Il costo della transizione energetica
Ed è proprio la transizione energetica l’altro elemento chiave nell’analisi dell’esperto. In pochi infatti, secondo Louvet, comprendono appieno il carattere inflazionistico della transizione energetica, che non dipende soltanto dal prezzo delle commodities, ma anche dalla natura stessa delle energie rinnovabili, che sì sono inesauribili, ma disponibili in modo discontinuo. “Le rinnovabili sono intermittenti e devono essere gestite con dei dispositivi di stoccaggio e di back up molto costosi, soprattutto per gestire i picchi di richiesta di energia, che ad esempio possono avvenire di notte in assenza di luce solare o in periodi senza vento”, dice. “Per il global warming non abbiamo scelta, e dobbiamo andare in questa direzione. Ma non ammettere che sarà un processo costoso non è veritiero”, dichiara. Inoltre, Louvet è convinto che il costo del solare e dell’eolico non scenderà di molto per effetto delle economie di scala. “Sappiamo che dovremo abbandonare i combustibili fossili, ma per ora la loro richiesta è ancora elevata. In più, quasi il 25% del costo delle rinnovabili è legato alle materie prime. Pertanto la transizione energetica genererà un aumento dei prezzi di produzione lato offerta, un versante su cui le banche centrali hanno poca capacità di intervenire”, afferma.

COSA FARE:
**1)** Rispondi a queste domande sull'estratto sulla transizione energetica:
(a) Secondo Louvet, quale quota del costo delle rinnovabili è legata alle materie prime?
(b) Con quali dispositivi vanno gestite le rinnovabili, dato che sono intermittenti?
(c) Su quale versante, secondo Louvet, le banche centrali hanno poca capacità di intervenire?
**2)** Riprendi l'estratto sulla transizione energetica dal punto in cui si ferma e portalo avanti.
I dati sono materiale a sé, separato dall'estratto sulla transizione energetica.

DATI FORNITI:
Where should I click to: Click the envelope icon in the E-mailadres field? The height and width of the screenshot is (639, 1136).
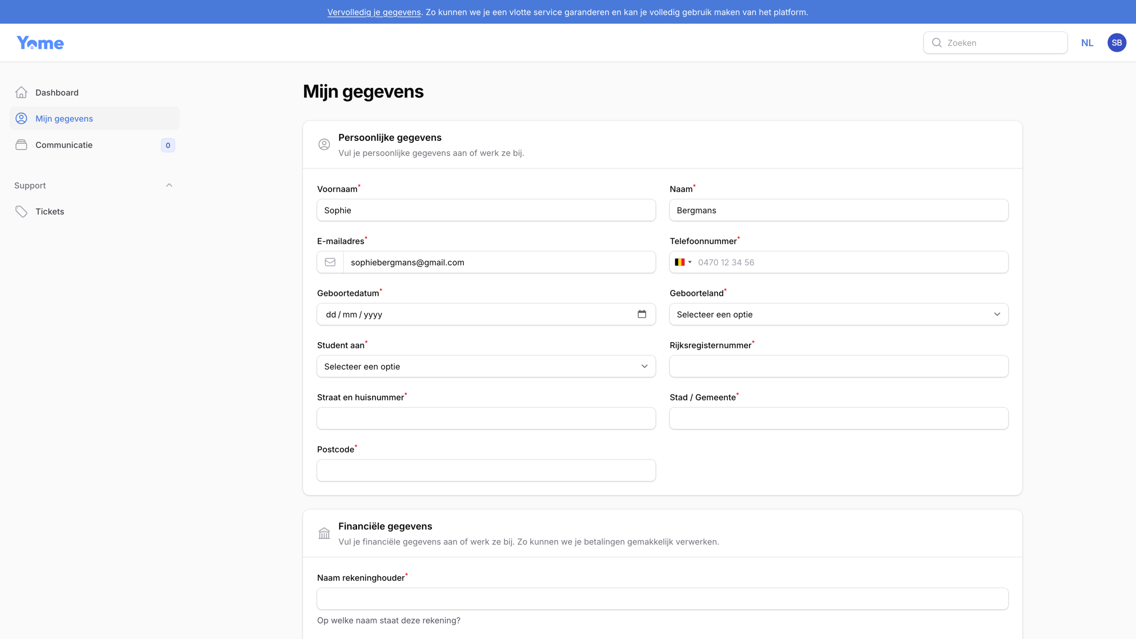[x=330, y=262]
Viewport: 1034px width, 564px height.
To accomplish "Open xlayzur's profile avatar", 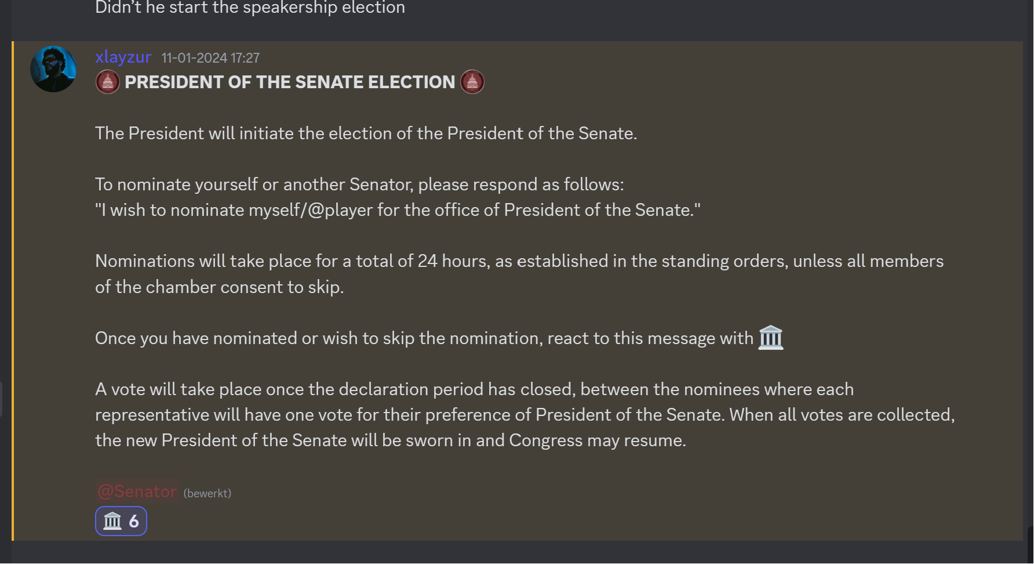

RISPOSTE IN ORDINE:
**1)**
(a) Quasi il 25%.
(b) Con dispositivi di stoccaggio e di back up molto costosi.
(c) Sul versante dell'offerta, dove la transizione energetica farà aumentare i prezzi di produzione.

**2)**
View positiva sull’argento
Il peso maggiore nel benchmark dell’OFI Financial Investment - Precious Metals è riservato all’oro (35% a settembre 2021). Ma lo strumento passivo offre anche esposizione all’argento e al platino (20% dell’indice per ciascuno), metalli su cui il gestore ha una view positiva. In particolare, l'argento è uno dei metalli più interessanti nel contesto della transizione energetica, per la sua caratteristica fisica di essere un buon conduttore che lo rende indispensabile in molte tecnologie low carbon. “Per compiere gli obiettivi sanciti dell’accordo di Parigi, dovremo installare ogni anno fino al 2030 l'equivalente del più grande impianto solare presente oggi nel mondo. Questo esempio rende bene l’idea della grandezza del problema”, dichiara. Ma non solo, l’argento è una materia prima chiave anche per un altro settore centrale nei piani di de carbonizzazione dell’economia mondiale: i veicoli elettrici. “Già nel 2019 l'automotive rappresentava il 6-7% della domanda globale di argento. Ma nello stesso anno la quota di mercato delle auto elettriche era pari a soltanto il 5% dell’industria. Per essere in linea con gli obiettivi di Parigi, la quota di mercato delle auto elettriche nel 2030 dovrà esser del 60%. Ciò fa ben capire quanto sia destinata a crescere la richiesta d’argento”, commenta.
L’OFI Financial Investment - Precious Metals è l'unico fondo pure passive UCITS compliant in Europa che offre un'esposizione ai metalli preziosi. “È pensato come un tool per entrare ed uscire nel mercato dei metalli preziosi. Non è stato creato espressamente per beneficiare della transizione energetica, ma può essere anche sfruttato in questo modo. Inoltre, vi anticipo che siamo al lavoro per il lancio di un tematico puro per avere un’esposizione a tutti i metalli critici per la transizione energetica”, conclude.